Do we have experience about high-effort management in space suits? I mean, once on a bicycle, one could push itself strong, with a lot of sweat & breath. I ask, as I have no clue. While working on ISS does not seem simple, the difficulty seems not to be physical effort. On Mars, il will be(biking, shoveling.....)

Nope.

Cast Basalt is 1/1000 mechanical resistance of basalt fiber. I know lower gravity means lower mechanical constraints, but not to that point. Even for the sleeper/tie, it would be damaged far too easily.

About the rail vs road debate, don't forget that the rail allows bette usage of energy. Friction is lower. If you are to rely on relatively low-punch solar energy, then rails might be mandatory.

Here on earth, the rail vs road debate is about cost of infrastructure vs cost of exploitation. But there is more : the biggest ground transports can be made only by rail. And costs can be strongly reduced by the use of narrow gauge

Seen from the other side of the atlantic, seems like Obama does not care, & republicans are even worse. Newt being the exception(but his projections seem, huh, like promising laser swords & hyper travel within 20 years).

At least, your presidential candidates speak about space. None here in France did. Their only obsession is wether sales tax should go up by 1.6%(Sarkozy) or 1.8%(Hollande). Space exploration is for low-level sub-ministers. And that's France, main engine for space exploration in Europe.

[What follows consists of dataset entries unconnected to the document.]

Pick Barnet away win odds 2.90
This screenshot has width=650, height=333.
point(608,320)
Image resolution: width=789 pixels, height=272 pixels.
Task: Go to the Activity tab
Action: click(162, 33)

Composites are not just matrix + cloth. They usually imply some chemical coating of the cloth, so that there is some "gluing" of the matrix & the cloth. If not, you end up with micro-bubbles everywhere, and those are a pre-made damage to your structural integrity.

Infos about ice+basalt composite on google is no existant. Probably because here on earth it makes no sense, & noone ever tried. On Mars it could work, but a lot of work is needed so that you ensure the matrix is glued to the cloth. No need for a strong link : just enough to weed bubbles.

The "concrete" you speak about is a different kind of things. Pre-tensed concrete is not a "composite", in the sense that you have no glue between concrete & steel(on earth), & it does not matter. In terms of mechanical resistance, you have concrete with holes, & sticks in those holes, with a mechanical push inwards from both sides of the concrete.

Therefore, your idea hols potential - no more need for a "glue". OTOH, you have to make the "regolith icy concrete" have some mechanical properties by itself. Not much, but enough, especially in compression resistance. Pre-tension makes sense only on compression-strong, traction-weak materials(as, you guessed it, concrete). If your regolith-ice mix behaves the same(but I have no clue about it), then it would be an elegant  & efficient solution. If...

A composite with fibers of itself? That's ..... mind-bending. It probably won't work because fibers will simply smelt into the matrix, and mix with them. And it's probably useless, as if you already have the strength of basalt as a whole, then basalt-fiber won't help.

For what use did you have this idea in mind? I don't thow your idea right now in the bin, but I cannot see how it could be useful(or done).

We will need machining capabilities. Most spare pieces of mechanical tools can't be cast, or hand-made, or whatever. They can be only machined. It's mandatory for surface quality.

Then why do you need such a complicated way for doing the model? Just take some metal(probably steel, maybe something lighter if available), machine it as accurately as possible, and use it as a model. If the model is too complicated for being made in 1 piece, assemble several machined pieces together with rivets/screws/whatever. Then cast.

If your first model is not accurate, you'll have to deal with variations of thickness of your thermoset. That's no good news. When cooling, the whole thing will have a set of strange, unwanted behaviours. And if your first model is accurate, you don't need a second one.

Or then there you can use a 3D printer. Your model can be absolute crap in terms of mechanical properties, as long as you can put your sand around. Hell, even if Louis's link is not as promising as it sounds, I've maybe found a usefulness to those not-that-wonderful machines.